The Brushy Creek Regional Utility Authority has reached a major milestone in the construction of its new water delivery system. All of the project's underground components, including two 11-foot-wide tunnels located underneath Lake Travis, have been completed.
"The underground work, the mining, the lining of the tunnels, is all now complete, aside from minor touch ups," Aaron Archer, senior vice president at the civil engineering firm Walker Partners told the Leander City Council last month.
Formed in 2007, the BCRUA is a partnership of Cedar Park, Leander and Round Rock. It's responsible for treating and distributing water from the Lower Colorado River Authority — the public agency that manages Lake Travis.
Construction of the new $225 million water delivery system began in 2022. Once completed, the system is expected to increase BCRUA's water supply to 145 million gallons per day and reduce its vulnerability to drought.
"The main drivers of the project have always been kind of twofold," BCRUA General Manager Sam Roberts said. "One, to provide a safe, reliable and cost effective regional supply to the three fast growing cities. And then the second, very important driver, was to construct a drought resilient deep water intake far enough out into Lake Travis to reduce the impact that severe droughts have on everybody's ability to draw water."
Right now, the cities draw water from the lake using pumps attached to floating barges.
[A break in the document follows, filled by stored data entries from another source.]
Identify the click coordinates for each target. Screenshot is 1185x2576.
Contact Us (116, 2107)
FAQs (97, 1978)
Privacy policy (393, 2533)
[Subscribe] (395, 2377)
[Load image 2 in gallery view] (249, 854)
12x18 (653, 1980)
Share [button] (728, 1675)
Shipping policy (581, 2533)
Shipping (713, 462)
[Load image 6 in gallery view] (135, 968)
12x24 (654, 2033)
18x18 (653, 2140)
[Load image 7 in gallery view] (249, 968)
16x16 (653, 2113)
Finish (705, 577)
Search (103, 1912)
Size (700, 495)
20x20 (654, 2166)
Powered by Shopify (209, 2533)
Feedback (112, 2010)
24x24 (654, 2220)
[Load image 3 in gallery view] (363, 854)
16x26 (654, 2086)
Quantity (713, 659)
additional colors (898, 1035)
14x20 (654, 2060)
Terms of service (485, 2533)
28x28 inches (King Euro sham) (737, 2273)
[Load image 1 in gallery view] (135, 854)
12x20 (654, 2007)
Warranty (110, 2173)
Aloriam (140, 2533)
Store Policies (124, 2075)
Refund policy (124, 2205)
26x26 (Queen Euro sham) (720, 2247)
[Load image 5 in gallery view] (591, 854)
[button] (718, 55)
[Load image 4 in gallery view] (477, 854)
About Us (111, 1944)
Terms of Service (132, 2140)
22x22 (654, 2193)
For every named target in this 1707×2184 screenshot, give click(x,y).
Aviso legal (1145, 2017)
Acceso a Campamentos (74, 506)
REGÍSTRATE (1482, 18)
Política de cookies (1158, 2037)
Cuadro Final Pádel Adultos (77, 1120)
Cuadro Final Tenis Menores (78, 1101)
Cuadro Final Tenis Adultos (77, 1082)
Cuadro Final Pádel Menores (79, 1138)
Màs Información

The problem with this method, Roberts said, is that it's susceptible to fluctuating lake levels.
"The floating barges are located up in Sandy Creek Cove ... which is actually a fairly deep cove," he said. "However, these extreme droughts that we've gotten ... drop the lake so low that those floating pump stations were actually, at times, in very near danger of bottoming out to where they weren't going to be able to function anymore."
The BCRUA's new delivery system is expected to help solve this problem.
Once completed, the system will allow the BCRUA to draw water from deep below the surface of Lake Travis. The water will then move through one of the newly constructed underground tunnels to a pump station. From there, the water will be pumped through the other underground tunnel to the existing Leander, Cedar Park and BCRUA water treatment plants.
All of that means: "When Lake Travis' levels do drop, we'll still be able to pump water out of the lake," said Michael Thane, Round Rock's executive director of public works.
For Round Rock, that also means getting up to an additional 40.8 million gallons of water per day from Lake Travis.
"Having a water system that's reliable and has the capacity to meet the growing needs is very important for a city when businesses and properties are looking to develop," Thane said.
Thane said he expects the additional water from the project will help support Round Rock for the next 30 to 40 years.
Thane, who has been tapped to oversee Williamson County's $500,000 water study, said regional partnerships, such as the BCRUA, will be key as the county explores ways to secure water for the future.
"Building an individual project by city was going to be challenging, was going to be expensive," Thane said. "But when three cities in a similar area come together and form a regional partnership, like Round Rock, Cedar Park and Leander did, [it] makes it feasible."
Still, Thane acknowledged there are challenges. Oftentimes, he said, cities are in different stages of development — meaning not everyone's water needs are the same.
"When you do enter a regional partnership, it's very important that you have to be a little flexible with scheduling and when you spend your money and things like that, to make it really work," Thane said. "If one city needs a water plan expansion sooner than the other two, you have to be able to bring money to the table sooner than you may need to."
At the end of the day, though, Thane said, a partnership like the BCRUA is about helping and trusting others for the common good.
"Say one of the cities needed additional water sooner than the other two, and say the other two had extra capacity already in the system. One of the other two cities with the extra capacity could help the other city with some their shortfall for a year or two or three," he said. "So that flexibility is good ... and that's a benefit to partnering and trusting each of the cities that they're going to do what they're supposed to do."
The BCRUA's new water delivery system is expected to be completed sometime in 2027.